* Exercise data *
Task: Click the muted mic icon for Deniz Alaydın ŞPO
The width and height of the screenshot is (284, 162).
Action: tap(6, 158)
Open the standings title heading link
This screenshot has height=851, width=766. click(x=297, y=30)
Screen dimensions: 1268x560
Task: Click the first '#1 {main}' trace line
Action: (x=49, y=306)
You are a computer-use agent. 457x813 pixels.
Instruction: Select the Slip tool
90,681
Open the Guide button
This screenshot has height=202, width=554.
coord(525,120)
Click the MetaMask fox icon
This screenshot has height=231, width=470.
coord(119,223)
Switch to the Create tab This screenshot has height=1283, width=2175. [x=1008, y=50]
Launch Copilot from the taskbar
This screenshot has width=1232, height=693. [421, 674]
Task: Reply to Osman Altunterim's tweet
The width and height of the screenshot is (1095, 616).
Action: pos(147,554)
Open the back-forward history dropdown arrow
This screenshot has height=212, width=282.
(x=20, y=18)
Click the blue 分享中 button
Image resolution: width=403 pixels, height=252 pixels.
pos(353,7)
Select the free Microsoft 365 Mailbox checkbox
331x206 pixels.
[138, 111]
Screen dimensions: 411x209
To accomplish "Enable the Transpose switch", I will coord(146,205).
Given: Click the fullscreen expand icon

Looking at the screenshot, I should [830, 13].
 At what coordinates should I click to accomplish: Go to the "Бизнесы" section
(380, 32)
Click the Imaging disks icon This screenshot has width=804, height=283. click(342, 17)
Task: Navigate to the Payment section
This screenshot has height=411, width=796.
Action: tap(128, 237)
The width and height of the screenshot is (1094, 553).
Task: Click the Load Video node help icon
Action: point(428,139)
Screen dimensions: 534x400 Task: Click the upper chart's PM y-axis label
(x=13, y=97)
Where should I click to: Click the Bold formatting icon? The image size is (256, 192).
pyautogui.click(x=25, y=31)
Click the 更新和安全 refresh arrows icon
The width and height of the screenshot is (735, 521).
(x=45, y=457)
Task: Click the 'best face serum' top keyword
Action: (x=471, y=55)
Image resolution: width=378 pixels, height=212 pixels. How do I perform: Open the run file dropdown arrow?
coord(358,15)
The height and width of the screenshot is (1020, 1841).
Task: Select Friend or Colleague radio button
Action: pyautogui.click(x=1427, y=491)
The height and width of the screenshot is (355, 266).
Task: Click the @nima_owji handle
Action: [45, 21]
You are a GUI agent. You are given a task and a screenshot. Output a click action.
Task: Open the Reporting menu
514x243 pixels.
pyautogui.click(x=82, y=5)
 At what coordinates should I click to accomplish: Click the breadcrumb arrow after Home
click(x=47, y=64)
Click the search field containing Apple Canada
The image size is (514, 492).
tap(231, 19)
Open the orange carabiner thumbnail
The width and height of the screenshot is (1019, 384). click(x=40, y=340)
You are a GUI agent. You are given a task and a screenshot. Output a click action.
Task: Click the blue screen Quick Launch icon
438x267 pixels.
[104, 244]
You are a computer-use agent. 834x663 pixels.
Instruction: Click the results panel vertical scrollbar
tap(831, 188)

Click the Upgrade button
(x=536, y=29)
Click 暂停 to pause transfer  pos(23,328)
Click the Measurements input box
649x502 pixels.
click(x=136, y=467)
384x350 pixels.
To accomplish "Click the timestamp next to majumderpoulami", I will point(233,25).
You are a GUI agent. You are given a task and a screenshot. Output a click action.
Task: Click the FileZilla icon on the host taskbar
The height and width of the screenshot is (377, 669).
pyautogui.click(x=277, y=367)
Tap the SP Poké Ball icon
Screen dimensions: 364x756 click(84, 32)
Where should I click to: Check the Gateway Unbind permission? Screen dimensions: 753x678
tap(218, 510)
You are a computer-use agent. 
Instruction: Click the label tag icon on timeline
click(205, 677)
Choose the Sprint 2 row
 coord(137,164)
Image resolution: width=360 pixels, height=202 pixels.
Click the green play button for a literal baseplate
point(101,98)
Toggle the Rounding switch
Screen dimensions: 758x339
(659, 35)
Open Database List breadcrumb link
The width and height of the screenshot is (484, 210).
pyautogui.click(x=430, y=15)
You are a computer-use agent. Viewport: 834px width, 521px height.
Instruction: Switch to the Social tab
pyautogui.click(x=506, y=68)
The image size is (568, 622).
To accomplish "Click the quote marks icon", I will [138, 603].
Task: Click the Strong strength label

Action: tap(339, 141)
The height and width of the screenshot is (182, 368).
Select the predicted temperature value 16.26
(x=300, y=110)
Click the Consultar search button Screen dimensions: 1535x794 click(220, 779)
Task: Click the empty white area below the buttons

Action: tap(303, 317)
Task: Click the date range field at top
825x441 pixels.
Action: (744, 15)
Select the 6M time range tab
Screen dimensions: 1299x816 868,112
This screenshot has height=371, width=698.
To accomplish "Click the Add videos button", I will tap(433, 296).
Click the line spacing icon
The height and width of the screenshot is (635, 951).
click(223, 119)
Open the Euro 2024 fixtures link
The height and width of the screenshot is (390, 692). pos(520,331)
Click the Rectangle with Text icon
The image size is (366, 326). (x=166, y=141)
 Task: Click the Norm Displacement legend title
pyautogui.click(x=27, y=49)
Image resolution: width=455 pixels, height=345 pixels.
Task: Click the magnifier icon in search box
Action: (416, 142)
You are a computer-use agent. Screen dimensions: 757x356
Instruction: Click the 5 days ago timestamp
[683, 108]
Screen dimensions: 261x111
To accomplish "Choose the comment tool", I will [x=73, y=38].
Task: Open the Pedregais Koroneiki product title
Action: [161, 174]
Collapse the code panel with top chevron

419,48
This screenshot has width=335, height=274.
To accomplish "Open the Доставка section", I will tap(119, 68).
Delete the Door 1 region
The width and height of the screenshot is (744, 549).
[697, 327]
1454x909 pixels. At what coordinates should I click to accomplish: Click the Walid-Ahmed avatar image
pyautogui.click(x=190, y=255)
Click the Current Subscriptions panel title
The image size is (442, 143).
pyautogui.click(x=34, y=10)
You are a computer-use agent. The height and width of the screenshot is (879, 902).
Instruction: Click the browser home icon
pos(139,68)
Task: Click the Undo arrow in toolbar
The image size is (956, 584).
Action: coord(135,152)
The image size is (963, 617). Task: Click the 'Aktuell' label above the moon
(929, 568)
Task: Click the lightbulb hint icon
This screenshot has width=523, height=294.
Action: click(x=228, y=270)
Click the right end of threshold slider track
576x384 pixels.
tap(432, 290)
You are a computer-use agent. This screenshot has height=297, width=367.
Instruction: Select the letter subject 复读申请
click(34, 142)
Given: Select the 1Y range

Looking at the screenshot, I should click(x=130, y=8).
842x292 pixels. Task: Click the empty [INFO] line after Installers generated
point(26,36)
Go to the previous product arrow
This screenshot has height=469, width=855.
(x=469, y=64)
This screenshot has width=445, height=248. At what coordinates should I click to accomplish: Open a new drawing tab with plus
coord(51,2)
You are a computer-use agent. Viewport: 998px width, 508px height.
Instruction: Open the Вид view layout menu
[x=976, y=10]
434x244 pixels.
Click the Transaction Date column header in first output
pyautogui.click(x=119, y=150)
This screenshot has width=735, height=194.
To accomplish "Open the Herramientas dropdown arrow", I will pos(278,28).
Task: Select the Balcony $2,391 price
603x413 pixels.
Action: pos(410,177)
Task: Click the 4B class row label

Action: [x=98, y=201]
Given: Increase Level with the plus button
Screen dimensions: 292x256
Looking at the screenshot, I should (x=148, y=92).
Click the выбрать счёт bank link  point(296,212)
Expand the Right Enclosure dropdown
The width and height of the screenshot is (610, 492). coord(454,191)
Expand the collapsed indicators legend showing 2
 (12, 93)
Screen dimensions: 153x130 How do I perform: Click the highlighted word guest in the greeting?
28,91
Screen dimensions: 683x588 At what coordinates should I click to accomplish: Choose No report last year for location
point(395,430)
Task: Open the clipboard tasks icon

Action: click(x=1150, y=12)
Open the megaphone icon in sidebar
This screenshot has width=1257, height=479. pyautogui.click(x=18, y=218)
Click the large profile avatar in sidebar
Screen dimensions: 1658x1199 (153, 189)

* How to complete this task *
An exact copy of the lines above, from the one containing "Task: Click the lightbulb hint icon" down to the one containing "You are a computer-use agent. This" and including both, is the whole answer; retype it and nothing else.

* Task response *
Task: Click the lightbulb hint icon
This screenshot has width=523, height=294.
Action: click(x=228, y=270)
Click the right end of threshold slider track
576x384 pixels.
tap(432, 290)
You are a computer-use agent. This screenshot has height=297, width=367.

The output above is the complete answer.